[DESCRIPTION OF THE TASK]:
Please copy each line of the data that includes the string "Switch".

[DATA SUPPLIED]:
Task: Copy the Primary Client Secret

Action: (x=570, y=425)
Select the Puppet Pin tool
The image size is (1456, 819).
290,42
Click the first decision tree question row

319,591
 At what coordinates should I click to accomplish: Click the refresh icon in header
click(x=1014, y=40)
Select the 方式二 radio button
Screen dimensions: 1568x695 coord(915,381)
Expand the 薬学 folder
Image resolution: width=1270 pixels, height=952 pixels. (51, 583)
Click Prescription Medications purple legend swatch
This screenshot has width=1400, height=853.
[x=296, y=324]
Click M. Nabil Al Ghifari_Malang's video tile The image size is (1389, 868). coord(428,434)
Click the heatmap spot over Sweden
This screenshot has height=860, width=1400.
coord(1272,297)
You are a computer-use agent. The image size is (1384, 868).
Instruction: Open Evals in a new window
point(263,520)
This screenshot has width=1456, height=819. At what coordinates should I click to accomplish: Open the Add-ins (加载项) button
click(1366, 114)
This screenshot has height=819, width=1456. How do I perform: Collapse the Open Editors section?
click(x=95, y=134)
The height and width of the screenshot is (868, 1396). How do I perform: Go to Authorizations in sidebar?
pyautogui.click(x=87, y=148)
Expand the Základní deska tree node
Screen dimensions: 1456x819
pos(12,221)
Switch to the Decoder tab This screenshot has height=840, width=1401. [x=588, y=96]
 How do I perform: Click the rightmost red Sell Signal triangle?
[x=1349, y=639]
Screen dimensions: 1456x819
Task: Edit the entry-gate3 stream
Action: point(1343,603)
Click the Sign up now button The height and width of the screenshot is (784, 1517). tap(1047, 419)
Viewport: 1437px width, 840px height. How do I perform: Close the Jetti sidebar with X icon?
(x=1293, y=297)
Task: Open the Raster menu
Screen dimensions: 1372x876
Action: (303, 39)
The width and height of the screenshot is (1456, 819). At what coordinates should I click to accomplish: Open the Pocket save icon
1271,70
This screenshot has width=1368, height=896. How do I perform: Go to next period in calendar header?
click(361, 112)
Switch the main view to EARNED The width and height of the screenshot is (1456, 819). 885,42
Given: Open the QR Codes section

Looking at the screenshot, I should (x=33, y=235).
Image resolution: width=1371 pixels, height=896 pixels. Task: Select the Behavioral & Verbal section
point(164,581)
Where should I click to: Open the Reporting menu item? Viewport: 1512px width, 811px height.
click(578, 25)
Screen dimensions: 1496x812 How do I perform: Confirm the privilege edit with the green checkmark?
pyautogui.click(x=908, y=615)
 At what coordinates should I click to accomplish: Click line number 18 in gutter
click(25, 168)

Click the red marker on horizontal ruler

[COMPLETED EXERCISE]:
Switch to the Decoder tab This screenshot has height=840, width=1401. [x=588, y=96]
Switch the main view to EARNED The width and height of the screenshot is (1456, 819). 885,42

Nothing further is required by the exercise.